I was lucky enough to record a new podcast with Dr Seth Trueger – inspired by the recent online discussions around lactate, or more specifically lactate-clearance as a marker, or a goal of therapy in the treatment of septic patients.

This is a topic my team will be covering at the ACEM Winter Symposium here in Broome this weekend.  It has been a weird preparation for our discussion in front of a whole bunch of ED Specialists – everytime I sit down to plan the talk I see another FOAMed resource or opinion which changes the landscape.

This podcast needs a bit of background in order for the whole conversation to make a bit of sense.

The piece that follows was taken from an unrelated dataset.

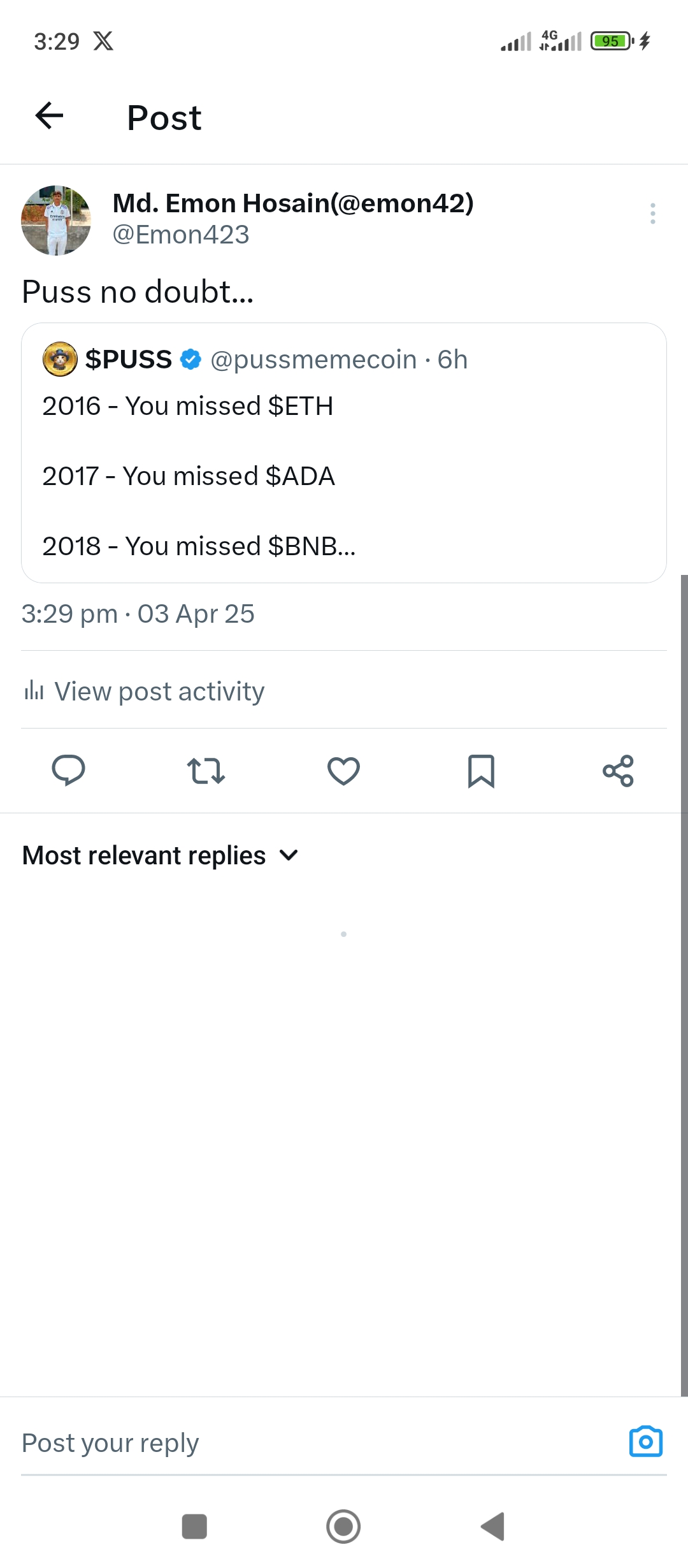Tap the reply speech bubble icon

[68, 770]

Lactate Clearance has been around for 10 years or so as a therapeutic goal – or at least of a marker of “winning” when we are resuscitating septic patients.

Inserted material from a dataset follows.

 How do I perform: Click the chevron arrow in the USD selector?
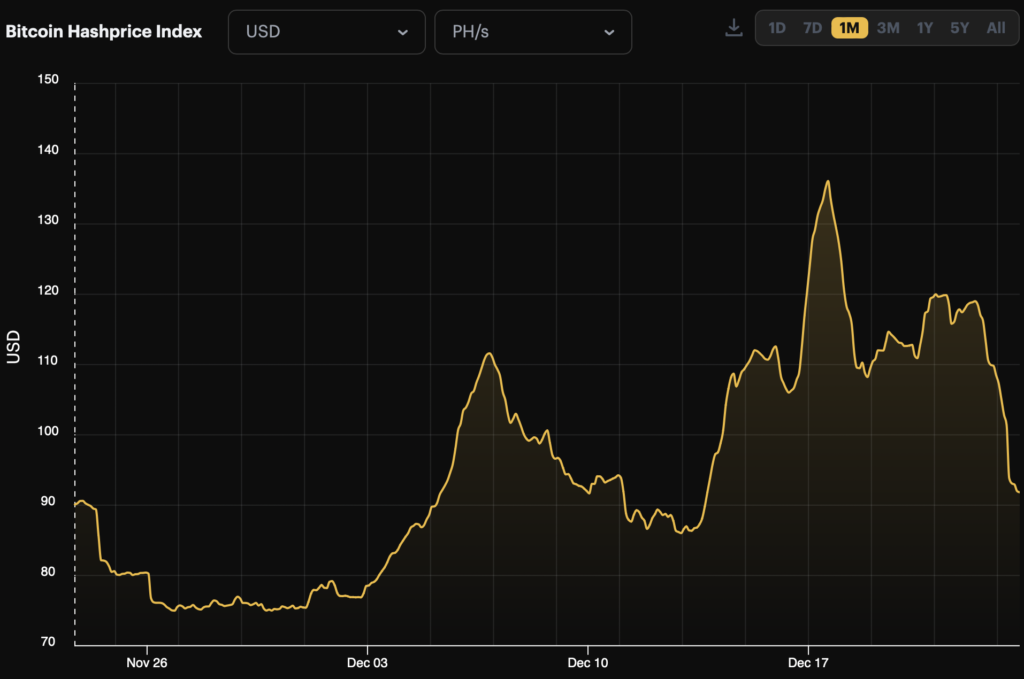403,33
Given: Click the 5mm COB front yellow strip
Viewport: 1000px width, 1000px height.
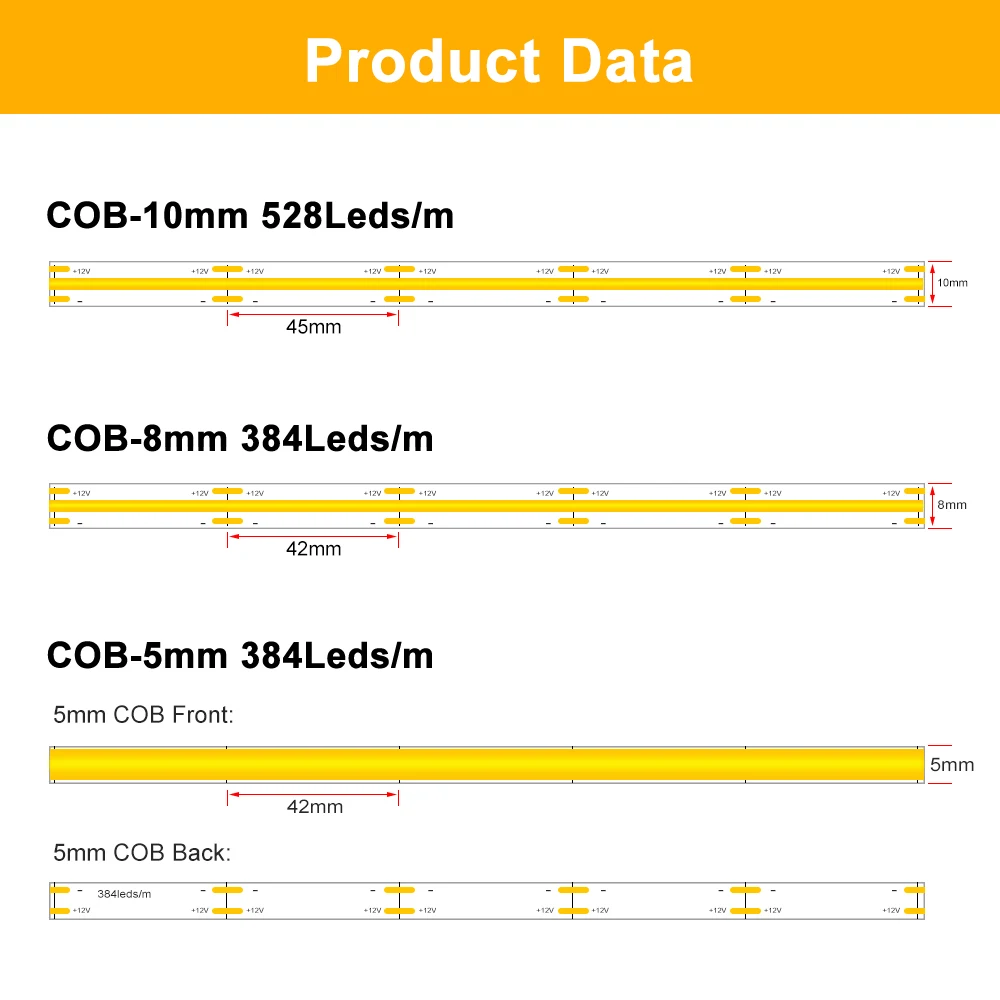Looking at the screenshot, I should 487,765.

Nguyen, Rivers and co popularised lactate clearance as a marker of improvement in 2004 – a few years after the original EGDT trials by Rivers.

Then in 2009 Jones et al did a comparison between SvcO2 and lactate as markers to guide therapy in sepsis resuscitation – they showed they both worked equally as well.  Jones et al showed it was “non-inferior” to SvCO2 to guide resuscitation.

Then in March this year Prof. Paul Marik and Dr Renaldo Bellomo wrote a review article titled “Lactate clearance as a target of therapy in sepsis: a flawed paradigm.”  In this paper they utilise a lot of pathophysiology and common sense to show why the traditional concept of lactate as a marker of anaerobic metabolism was a flawed concept.

This provoked a short sharp retort from Dr Scott Weingart on his Emcrit podcast (much shorter than our longish dissection!)  Have a listen to his thoughts then carry on to our discussion.

I was supposed to be taking the position that lactate clearance is a flawed concept – and Seth was taking the pro stance.  But we pretty much ended up agreeing on everything!

OK.  Onto the podcast.  Love to hear you comments  Play below or DOWNLOAD Direct here

Casey

Comments

  1. nice discussion.

    My problem with “lactate clearance” is that people usually don’t define what they mean. I have variously heard people talk about relative clearance of lactate (eg 10% clearance; 50% clearance etc); normalisation of lactate (falling to below 2); absolute clearance of lactate or clearance rate (relative clearance per unit time eg a 10% fall over 6 hours)

    Wat do you use?

    • Good question Toby
      I think you are asking how long is a piece of string! 🙂
      10% clearance at 6 hours was my understanding of the Jones trial goals. But may need to be corrected

      As in our discussion – clearance is relative in clinical context
      Post ictal or arrest it would come down quickly
      In sepsis – maybe slower?
      I think it needs to be individualized to the patients’ context
      Sorry
      Wishy washy answer at best
      Casey

  2. Seth Trueger says:

    Many studies (incl the Jones trial) use clearance of 10% over 6 hours as their “definition” of lactate clearance. That never made much sense to me — that’s a tiny drop. If you go from a lactate of 9 to a lactate of 8.1 in 6 hours then you still have a patient with a lactate of 8.1 — and it’s 6 hours later!

    I don’t think there’s a clear definition of what “successful” clearance is. But it seems that more clearance is better, and even small elevations in lactate have been shown to be (in general) pretty bad.

    If you think of lactate as only 1 part of the overall clinical picture, then a hard & fast lactate clearance criterion doesn’t need to be precisely defined. I think the best answer is “enough.”